Terminus de ligne et campus

Pour les opérateurs, il convient surtout de réfléchir à des cas d'usages pertinents pour le transport public, le bus totalement autonome circulant partout n'étant pas pour demain. Quels sont-ils ? Les liaisons intersites – comme dans les hôpitaux multisites, les aéroports, les campus universitaires ou les zones industrielles – seraient très prometteuses car le robot fonctionne dans un environnement maîtrisé. À Lyon, dans le quartier Confluences, Keolis teste ainsi la desserte des bâtiments tertiaires situés en parallèle du tramway. À Rennes, un service du même type a été implanté sur le campus universitaire de Beaulieu. La RATP suit le même chemin avec les navettes Easymile, (concurrent de Navya) avec une liaison entre le terminus de la ligne 1 du métro et le bois de Vincennes. Transdev explore pour sa part la desserte du plateau de Saclay avec des navettes en gare de Massy.

Améliorer les algorithmes

Pour les zones rurales en revanche, où les navettes sont envisagées là où des lignes de bus permanentes ne sont pas rentables, il faudra attendre. "Un véhicule autonome ne peut se fonder uniquement sur le GPS. Il lui faut absolument des redondances. Or, pour que ses radars fonctionnent (les lidars), il doit y avoir des obstacles fixes", précise Clément Aubourg. Mais au-delà de cette cartographie haute définition, qui va s'améliorer avec le satellite européen Galileo, les relevés 3D des collectivités ou encore la 5G, le véritable enjeu porte sur l'intelligence artificielle pour traiter ces masses considérables de données. Et dans ce domaine, force est de constater que l'Europe et la France sont à la traîne. "Google capitalise sur des milliards de kilomètres parcourus ou simulés pour améliorer les algorithmes de son véhicule Waymo. En Europe, on est très en retard. Même si les constructeurs automobiles du vieux continent s'y mettent, les montants investis n'ont rien à voir avec ceux des Gafas", constate un observateur. Et si le plan gouvernemental va dans le bon sens, seule une mobilisation européenne d'envergure pourra faire face à un défi qui passe avant tout par l'intelligence artificielle et la data. Du reste, face à un carnet de commande insuffisamment rempli, Navya a annoncé jeudi 25 juillet 2019 un repositionnement stratégique sur les algorithmes et les capteurs.
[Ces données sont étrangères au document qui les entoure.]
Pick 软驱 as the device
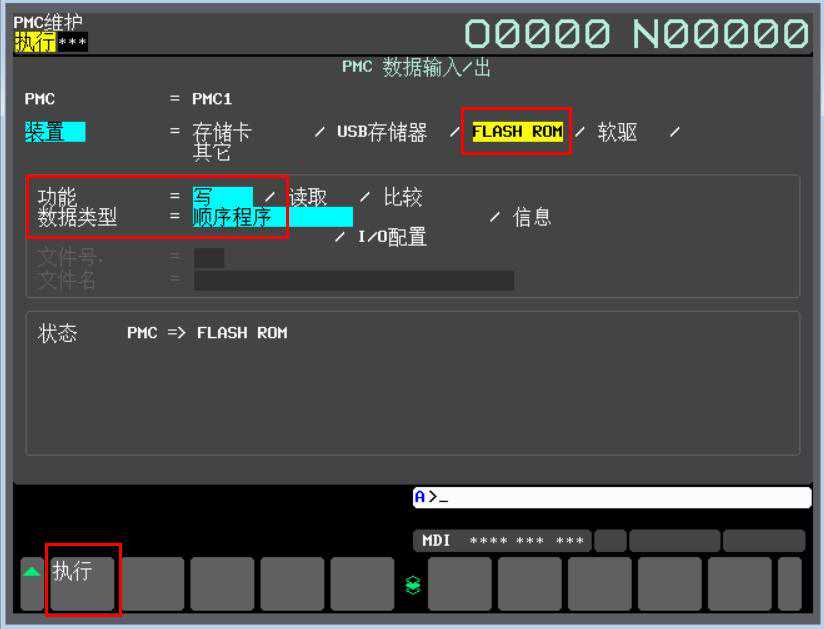 (x=617, y=132)
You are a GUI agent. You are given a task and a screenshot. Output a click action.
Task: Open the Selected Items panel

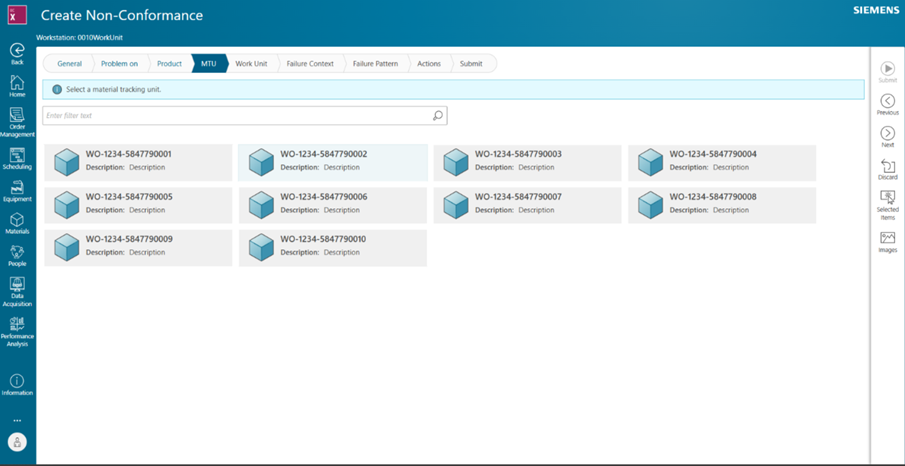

Pourra-t-on se passer de superviseur humain ?

Pour le moment, toutes les expériences de transports de voyageurs en véhicule autonome exigent la présence d'un superviseur humain prêt à reprendre le contrôle du véhicule en cas de problème. Si celui-ci est imposé par la réglementation en attendant des systèmes de pilotage plus fiable, va-t-il disparaître ? C'est ce que souhaitent les opérateurs pour diminuer les coûts. Mais ce n'est certainement pas pour tout de suite dans les transports collectifs. Le transport de voyageurs a en effet ses obligations propres et le conducteur, au-delà de sa mission de pilotage, contribue à assurer la sécurité et le confort des voyageurs. Ceux-ci seront-ils prêts à partager un véhicule sans pilote avec des inconnus ? Cela reste à démontrer, toutes les expérimentations étant pour le moment avec un superviseur à bord.